Earth that blossomed and was glad

'Neath the cross that Christ had,

Shall rejoice and blossom too

When the bullet reaches you.

Wherefore, men marching

On the road to death, sing!

Pour your gladness on earth's head,

So be merry, so be dead.

From the hills and valleys earth

Shouts back the sound of mirth,

Tramp of feet and lilt of song

Ringing all the road along.

All the music of their going,

Ringing swinging glad song-throwing,

Earth will echo still, when foot

Lies numb and voice mute.

On, marching men, on

To the gates of death with song.

Sow your gladness for earth's reaping,

So you may be glad, though sleeping.

Strew your gladness on earth's bed,

So be merry, so be dead.


On Receiving News of the War: Cape Town

Snow is a strange white word.

No ice or frost

Have asked of bud or bird

For Winter's cost.

Yet ice and frost and snow

From earth to sky

This Summer land doth know,

No man knows why.

In all men's hearts it is.

Some spirit old

Hath turned with malign kiss

Our lives to mould.

Red fangs have torn His face.

God's blood is shed.

He mourns from His lone place

His children dead.

O! ancient crimson curse!

Corrode, consume.

Give back this universe

Its pristine bloom.



Now, God be thanked Who has matched us with His hour,

And caught our youth, and wakened us from sleeping,

With hand made sure, clear eye, and sharpened power,

To turn, as swimmers into cleanness leaping,

Glad from a world grown old and cold and weary,

Leave the sick hearts that honour could not move,

And half-men, and their dirty songs and dreary,

And all the little emptiness of love!

Oh! we, who have known shame, we have found release there,

Where there's no ill, no grief, but sleep has mending,

Naught broken save this body, lost but breath;

Nothing to shake the laughing heart's long peace there

But only agony, and that has ending;

And the worst friend and enemy is but Death.


The Dead

Blow out, you bugles, over the rich Dead!
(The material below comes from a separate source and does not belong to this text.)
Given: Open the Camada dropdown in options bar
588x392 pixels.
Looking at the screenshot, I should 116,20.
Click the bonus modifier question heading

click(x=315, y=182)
There's none of these so lonely and poor of old,

But, dying, has made us rarer gifts than gold.

These laid the world away, poured out the red

Sweet wine of youth; gave up the years to be

Of work and joy, and that unhoped serene,

That men call age; and those who would have been,

Their sons, they gave, their immortality.

Blow, bugles, blow! They brought us, for our dearth,

Holiness, lacked so long, and Love, and Pain.

Honour has come back, as a king, to earth,

And paid his subjects with a royal wage;

And Nobleness walks in our ways again;

And we have come into our heritage.


To Germany

You are blind like us. Your hurt no man designed,

And no man claimed the conquest of your land.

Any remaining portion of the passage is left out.